“Your baby had a stroke.”
Heather Roberts knows all too well what it is to hear these words – which will shock any parent who hears them, to the core.
This shock is for a multitude of reasons, including these two:
Learning something is wrong with your child, and
Most people believe that strokes only happen in the elderly population, therefore, taking a parent by surprise.
Heather is mom to 4-year-old Violet, a perinatal stroke survivor. While Violet was born a survivor, her diagnosis was delayed – this occurs in approximately 50 % of strokes in newborns. While the signs and symptoms of stroke were present in her daughter – handedness or hand preference before the age of 12 months – the lack of awareness prevented an accurate diagnosis until Violet was 19-months old.
In trying to grasp Violet’s diagnosis and all that it entails, Heather started seeking answers to the flood of questions that began to consume her.
When? How? Why?
What does this mean for my child?...
In Heather’s search for answers she learned that most people do not know that strokes happen to the unborn, to babies, children and adolescents; that strokes, in fact, happen at ANY age.

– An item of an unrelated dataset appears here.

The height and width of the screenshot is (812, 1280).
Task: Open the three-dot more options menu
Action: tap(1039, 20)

Several months ago Heather contacted me to better understand pediatric stroke and raising awareness. It has been such a pleasure working with Heather, as her passion for this mission runs deep.
Heather was willing to take some time from her busy schedule to share with me, via a telephone interview, about her daughter and the work she is doing for pediatric stroke.

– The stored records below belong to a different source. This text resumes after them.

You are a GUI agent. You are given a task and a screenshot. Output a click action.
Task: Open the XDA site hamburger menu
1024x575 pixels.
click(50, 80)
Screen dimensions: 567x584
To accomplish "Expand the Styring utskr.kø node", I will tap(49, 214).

Me: “Describe Violet for me.”
(I could sense joy emanating from Heather when she began to describe her daughter.)
Heather: “She is determined. Vibrant. Happy. She is funny - just makes you smile with her facial expressions. She’s very kind and wants to help all of the time. She loves to pretend play. She pretends she’s a mom and always has a baby. Violet is an avid athlete.”
Violet participates in the Young Athlete’s division of the Special Olympics, in Grand Junction, Colorado. Her sports are swimming and, then, gymnastics. She’s been invited to take an 8-week session swim program provided by the Michael Phelps Foundation.
Me: “How did you get involved with raising awareness for pediatric stroke?”
Heather: “It was when Violet started preschool, in August 2015. After I went through the stages of grief, including denial, it was when I came out of the emotional stage of depression that I wanted to know more. We don’t have a cause (for her stroke). I asked myself, ‘Where do we go?’ It started at school when I saw her peers, they didn’t struggle or have a hand preference. Violet struggled. I wanted the teachers and nurses at her school to know about her, about pediatric stroke.”
Last month, Heather was invited to speak about pediatric stroke, for a 30-minute session, at a health fair at Violet’s preschool. She called upon me to help her prepare with information about pediatric stroke to present.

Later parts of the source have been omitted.